Le abbiamo usate in due spettacoli, in Sulla morte senza esagerare per avere la possibilità di rappresentare una morte col teschio, quindi familiare, riconoscibile, quasi tenera, poi per permettere a quattro attori di far vivere undici figure e infine per usare la compresenza di attori con la maschera e attori senza maschera per raccontare il trapasso. In Visite ci sono delle maschere di anziani in una lungodegenza e nella compresenza di attori con la maschera e attori senza c’è la fusione di passato e presente nella testa di una donna malata. In Pandora dove si vede varia umanità che passa da un cesso pubblico, quasi non ci sono maschere se non in pochissimi passaggi e sono maschere ready-made (ad esempio un impiegato mobilizzato a cui hanno messo dello scotch in faccia, un cuoco che in un momento di frustrazione si butta della panna addosso…), Tutti questo per dire che le maschere non sono una scelta stilistica a monte ma nascono dall’esigenza di raccontare determinate situazioni ed esperienze.

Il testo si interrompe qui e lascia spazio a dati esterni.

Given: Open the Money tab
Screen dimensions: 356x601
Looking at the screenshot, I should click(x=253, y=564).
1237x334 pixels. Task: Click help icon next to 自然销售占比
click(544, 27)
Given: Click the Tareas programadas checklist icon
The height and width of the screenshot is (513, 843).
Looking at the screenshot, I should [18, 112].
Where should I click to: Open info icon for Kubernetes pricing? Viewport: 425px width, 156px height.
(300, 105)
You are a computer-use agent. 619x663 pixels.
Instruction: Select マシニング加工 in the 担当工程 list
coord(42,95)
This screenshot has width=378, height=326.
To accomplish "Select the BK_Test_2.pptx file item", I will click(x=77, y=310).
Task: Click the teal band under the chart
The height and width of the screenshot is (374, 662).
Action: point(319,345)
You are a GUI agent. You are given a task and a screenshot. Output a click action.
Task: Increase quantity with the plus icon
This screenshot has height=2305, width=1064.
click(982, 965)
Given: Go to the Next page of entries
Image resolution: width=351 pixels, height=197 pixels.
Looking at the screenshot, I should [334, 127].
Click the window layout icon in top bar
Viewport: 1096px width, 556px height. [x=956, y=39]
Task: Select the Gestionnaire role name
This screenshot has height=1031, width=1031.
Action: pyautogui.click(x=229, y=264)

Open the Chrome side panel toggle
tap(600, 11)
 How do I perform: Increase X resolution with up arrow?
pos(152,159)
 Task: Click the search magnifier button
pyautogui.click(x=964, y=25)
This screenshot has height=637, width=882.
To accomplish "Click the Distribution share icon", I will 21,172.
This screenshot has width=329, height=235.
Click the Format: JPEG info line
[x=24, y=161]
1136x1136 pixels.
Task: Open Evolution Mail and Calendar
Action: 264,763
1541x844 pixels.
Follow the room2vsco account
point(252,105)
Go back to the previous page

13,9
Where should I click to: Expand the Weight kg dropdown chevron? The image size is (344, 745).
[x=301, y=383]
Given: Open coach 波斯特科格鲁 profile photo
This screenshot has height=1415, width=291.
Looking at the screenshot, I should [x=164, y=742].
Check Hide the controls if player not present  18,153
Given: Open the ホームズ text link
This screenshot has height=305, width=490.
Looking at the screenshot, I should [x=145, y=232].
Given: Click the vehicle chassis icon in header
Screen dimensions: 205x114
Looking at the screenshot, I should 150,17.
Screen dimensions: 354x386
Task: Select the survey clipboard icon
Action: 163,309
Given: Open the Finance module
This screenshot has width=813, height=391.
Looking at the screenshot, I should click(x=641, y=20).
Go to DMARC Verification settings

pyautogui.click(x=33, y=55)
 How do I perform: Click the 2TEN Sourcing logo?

Siete tutt* giovani, questo vi aiuta? Crea un clima goliardico?

Non siamo più così giovani, ma quell’attitudine allo scherzo sicuramente ce la portiamo sempre dietro. E’ molto faticoso lavorare su drammaturgie originali ed è economicamente difficile difendere un’idea corale di lavoro, quindi senza le risate non ne varrebbe davvero la pena. L’ironia poi rompe le tensioni nelle crisi creative e blocca sul nascere i vari narcisismi.

Pensate in futuro di aprire il vostro repertorio a qualche classico? C’è qualche autore contemporaneo che vi interessa?  

Io penso ad esempio al grande Giovanni Testori, un gigante della drammaturgia contemporanea, milanese come voi.
Non lo escluderei, ma visti i progetti attuali di certo non succederà in un futuro prossimo… Testori non credo sia proprio nelle corde della nostra compagnia. Durante le prove condividiamo generalmente testi non teatrali, più facilmente classici, proprio per la loro distanza temporale e linguistica. Sono spunti, suggestioni, non sono mai direttamente riconoscibili negli esiti del nostro lavoro. Ad esempio, per il nuovo progetto, che al momento s’intitola Note a margine, tra le altre cose, stiamo leggendo un racconto di Pirandello, I pensionati della memoria.

Ho  visto  che vi dedicate anche a spettacoli per i più giovani, avete in programma qualcosa di particolare?

È successo una sola volta, agli inizi della compagnia. Io personalmente non facevo ancora parte dei Gordi, ma so che era un lavoro sul Grande Gigante Gentile che è stato poi abbandonato perché Spielberg aveva preso i diritti. Non ci dedichiamo più al teatro ragazzi, ma capita ancora di condurre laboratori nelle scuole.

Milano  è una città  ricca dal punto di vista culturale, certamente è la città più avanzata nel panorama teatrale, questo vi ha aiutato? So che non avete una sede,ma collaborate col Franco Parenti,questo è un fatto positivo o negativo?

A Milano abbiamo studiato, ci siamo conosciuti, abbiamo visto la maggior parte degli spettacoli, a Milano abbiamo debuttato e, dal 2017, collaboriamo col Teatro Franco Parenti che sta investendo per promuovere il nostro lavoro anche all’estero. Direi che il bilancio è ben più che positivo. La gestione di una sede per noi in questo momento rischierebbe di assorbire il tempo che ognuno di noi riesce a ricavarsi per i Gordi e che dedichiamo più volentieri alle prove.

Chiudendo, cosa consiglieresti ad un giovane che volesse ,oggi, intraprendere la carriera teatrale? Soprattutto in un mondo dove conta solo l’apparenza e invece lo studio è il sacrificio non sono di moda?

Di mettere sempre al centro della propria vita la ricerca umana e l’incontro in presenza.